● Input records
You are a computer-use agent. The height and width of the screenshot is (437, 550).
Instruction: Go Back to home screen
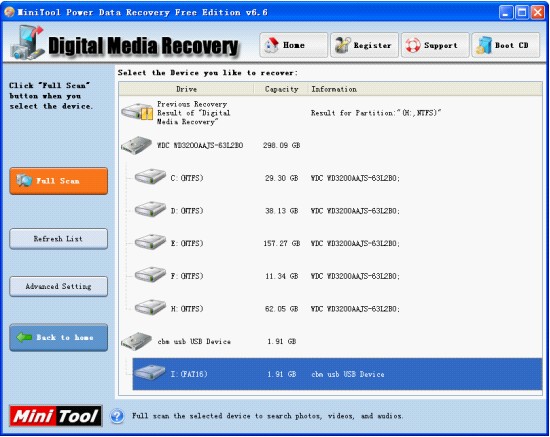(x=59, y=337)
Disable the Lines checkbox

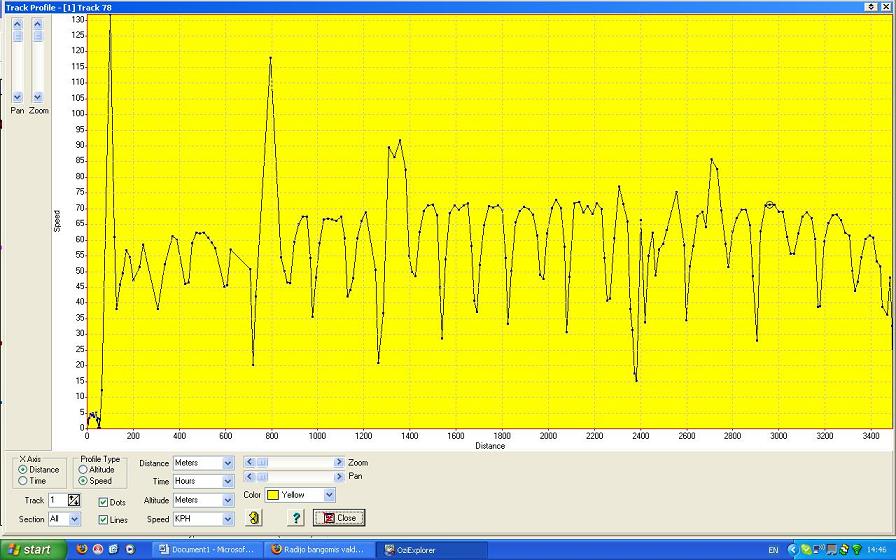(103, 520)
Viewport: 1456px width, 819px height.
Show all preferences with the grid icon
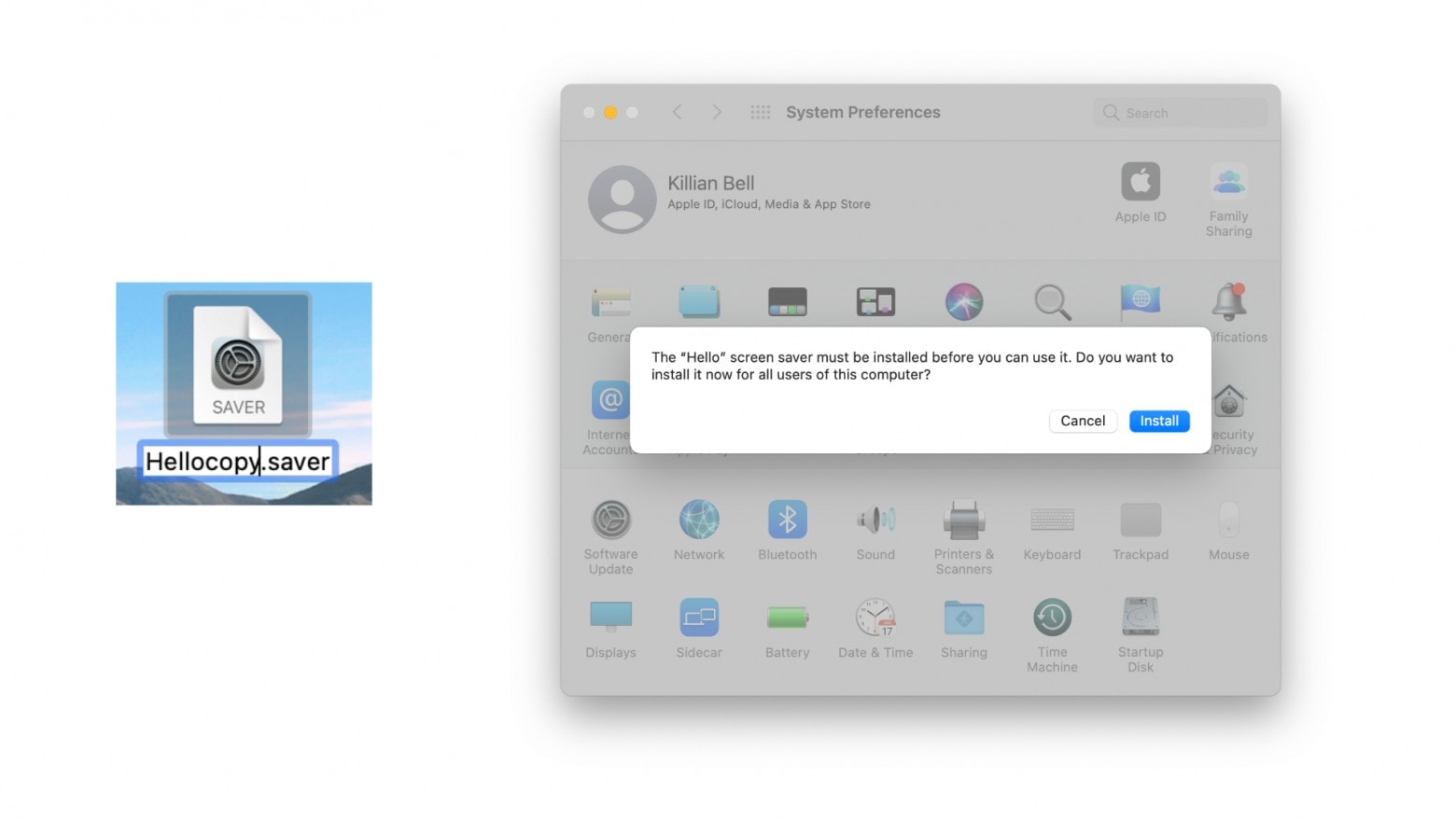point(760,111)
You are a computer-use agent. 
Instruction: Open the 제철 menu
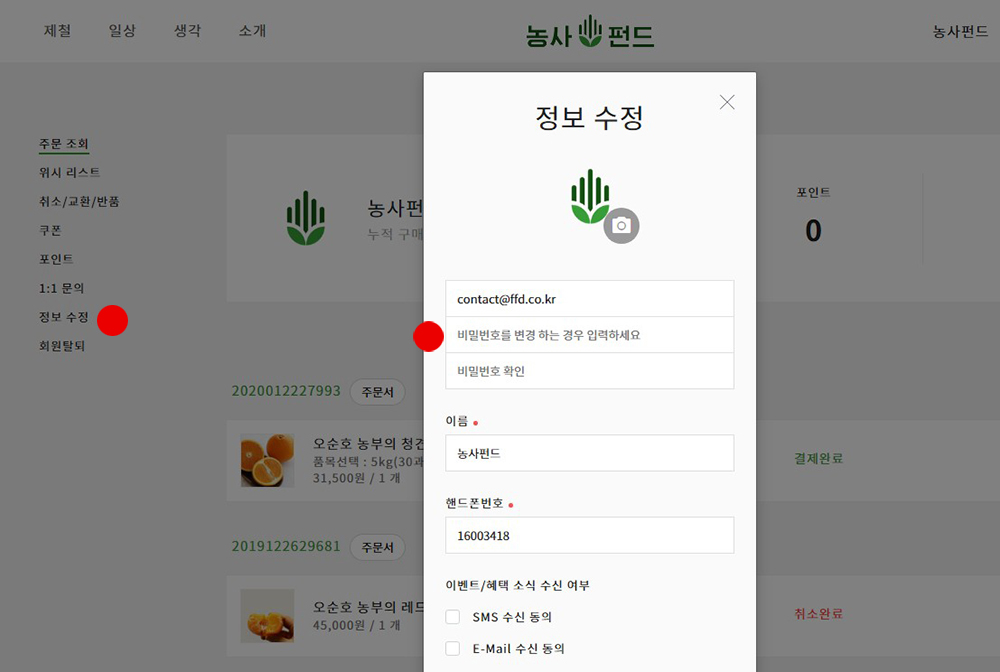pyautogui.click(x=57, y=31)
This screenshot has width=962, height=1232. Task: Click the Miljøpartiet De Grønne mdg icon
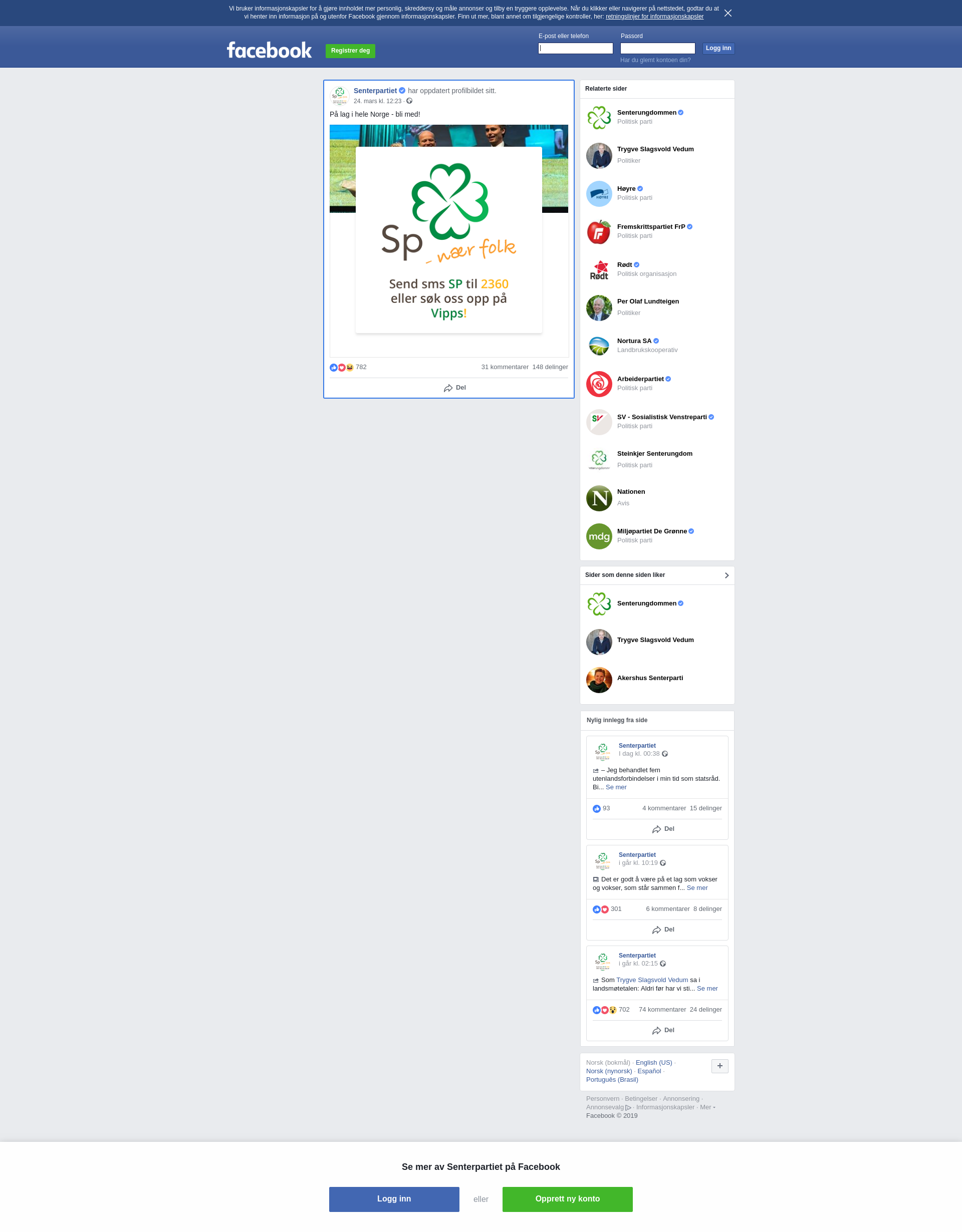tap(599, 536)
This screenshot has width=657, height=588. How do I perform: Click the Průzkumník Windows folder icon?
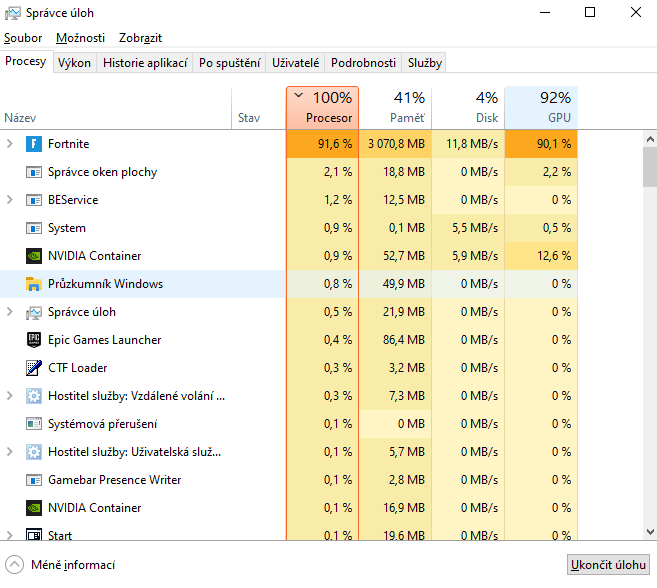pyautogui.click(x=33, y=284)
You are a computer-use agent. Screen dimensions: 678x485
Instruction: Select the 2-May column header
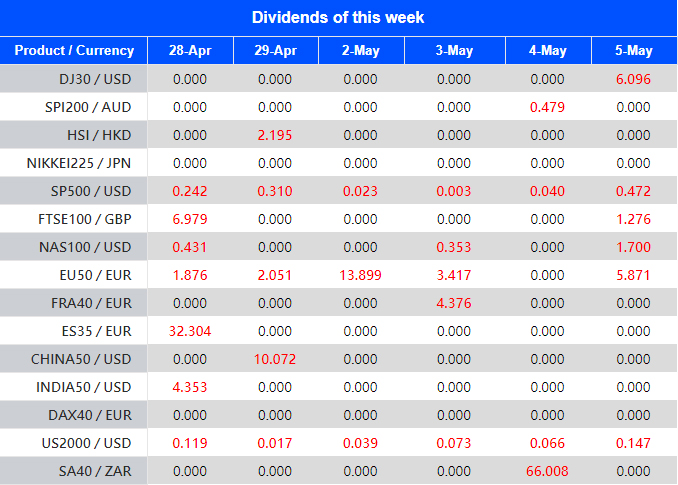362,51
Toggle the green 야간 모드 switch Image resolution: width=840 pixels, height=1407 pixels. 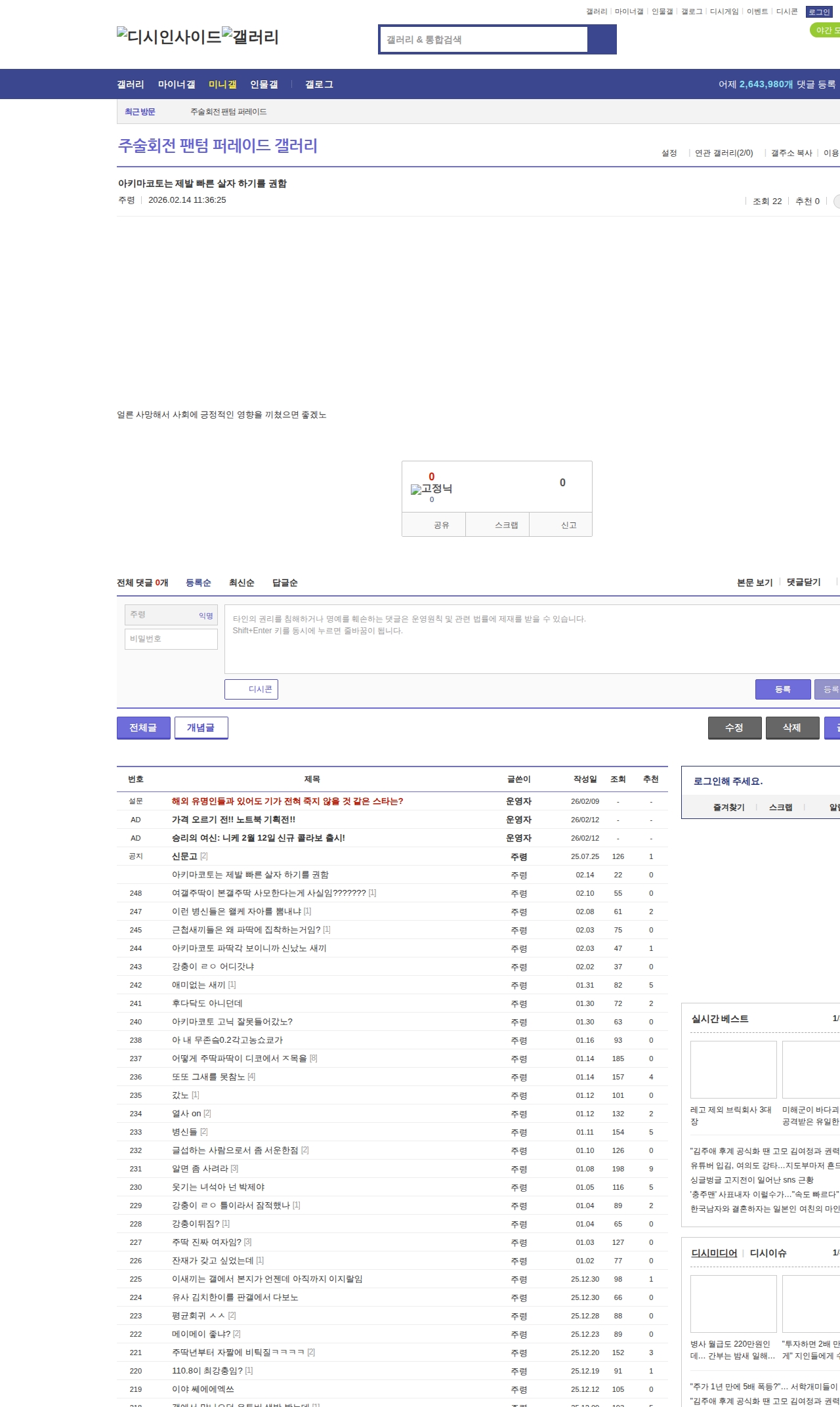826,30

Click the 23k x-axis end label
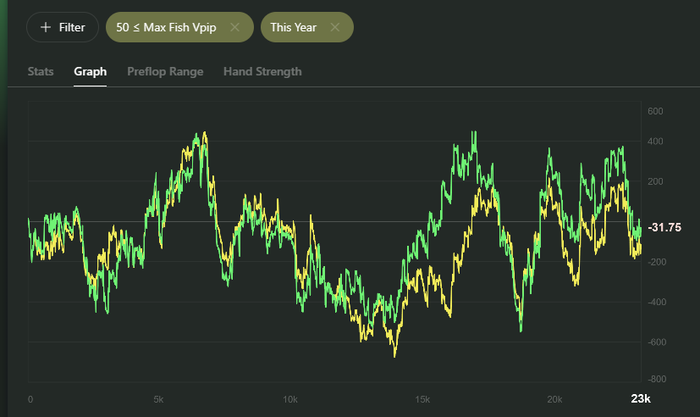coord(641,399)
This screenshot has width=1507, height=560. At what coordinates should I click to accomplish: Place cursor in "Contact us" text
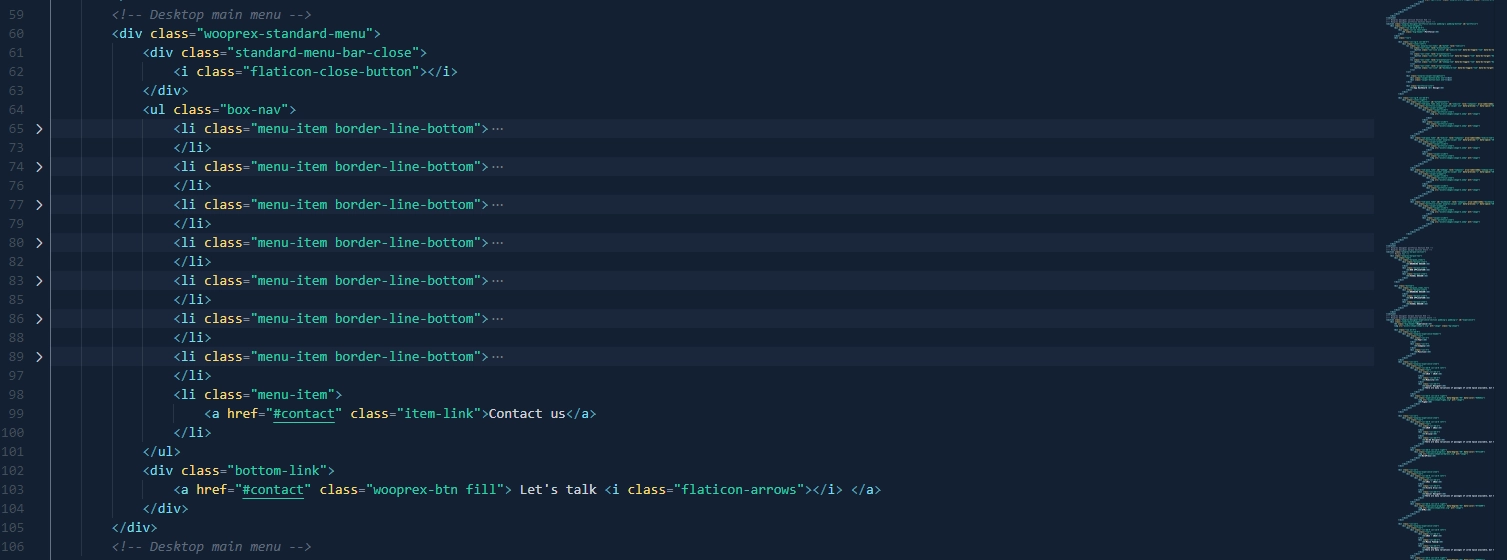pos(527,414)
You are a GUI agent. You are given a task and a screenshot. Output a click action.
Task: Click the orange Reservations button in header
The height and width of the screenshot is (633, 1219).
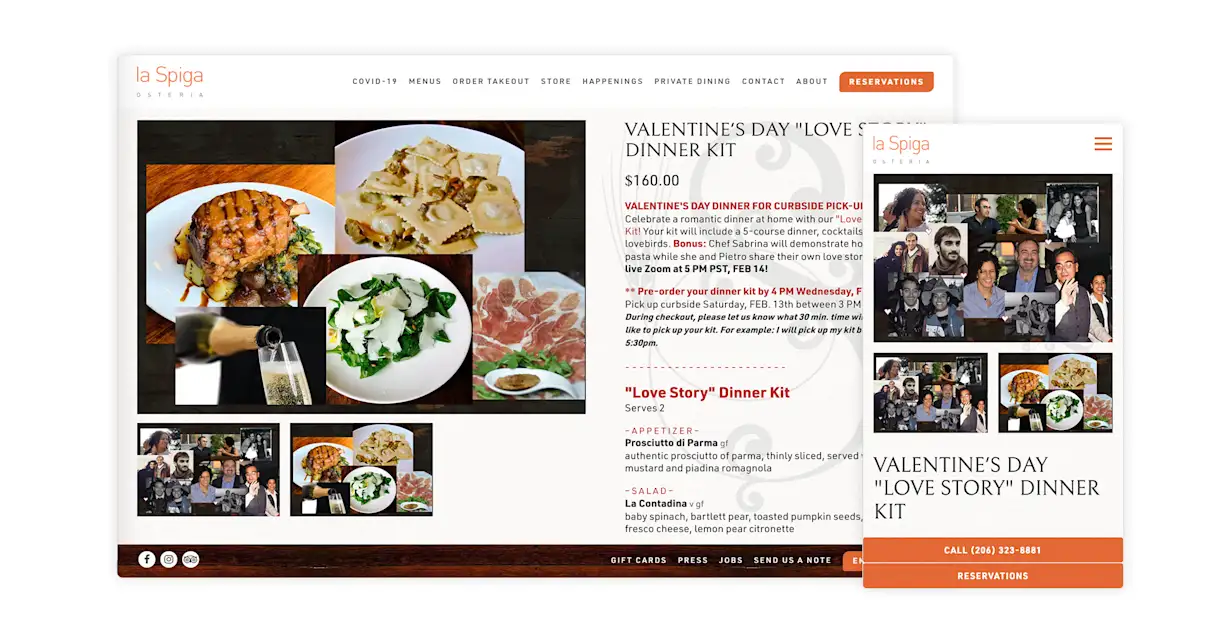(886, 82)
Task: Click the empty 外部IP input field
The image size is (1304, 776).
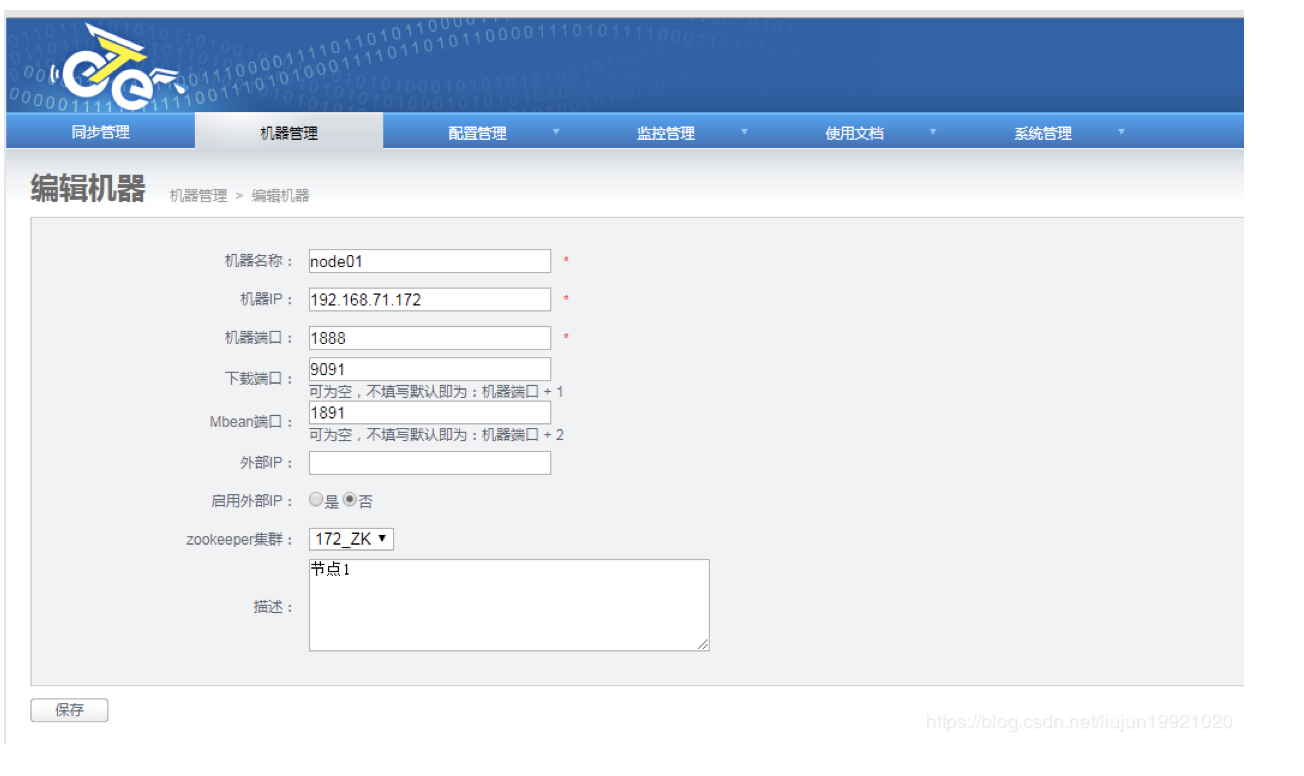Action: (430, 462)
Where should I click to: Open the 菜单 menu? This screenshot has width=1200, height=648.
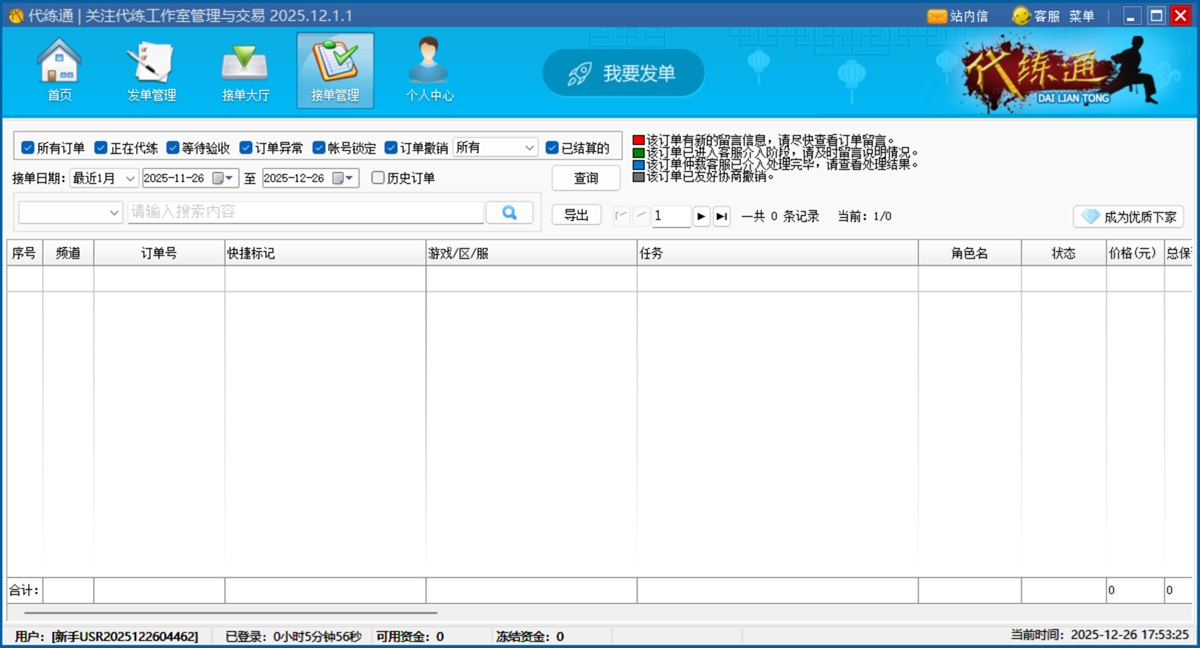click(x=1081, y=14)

● Task to carry out
Omit the pictures and write out exactly the lines from the one containing "Task: Click the empty 外部IP input field" through the last line of the material.

● Exercise answer
Task: Click the empty 外部IP input field
The image size is (1304, 776).
Action: (430, 462)
Where should I click to: Open the 菜单 menu? This screenshot has width=1200, height=648.
click(x=1081, y=14)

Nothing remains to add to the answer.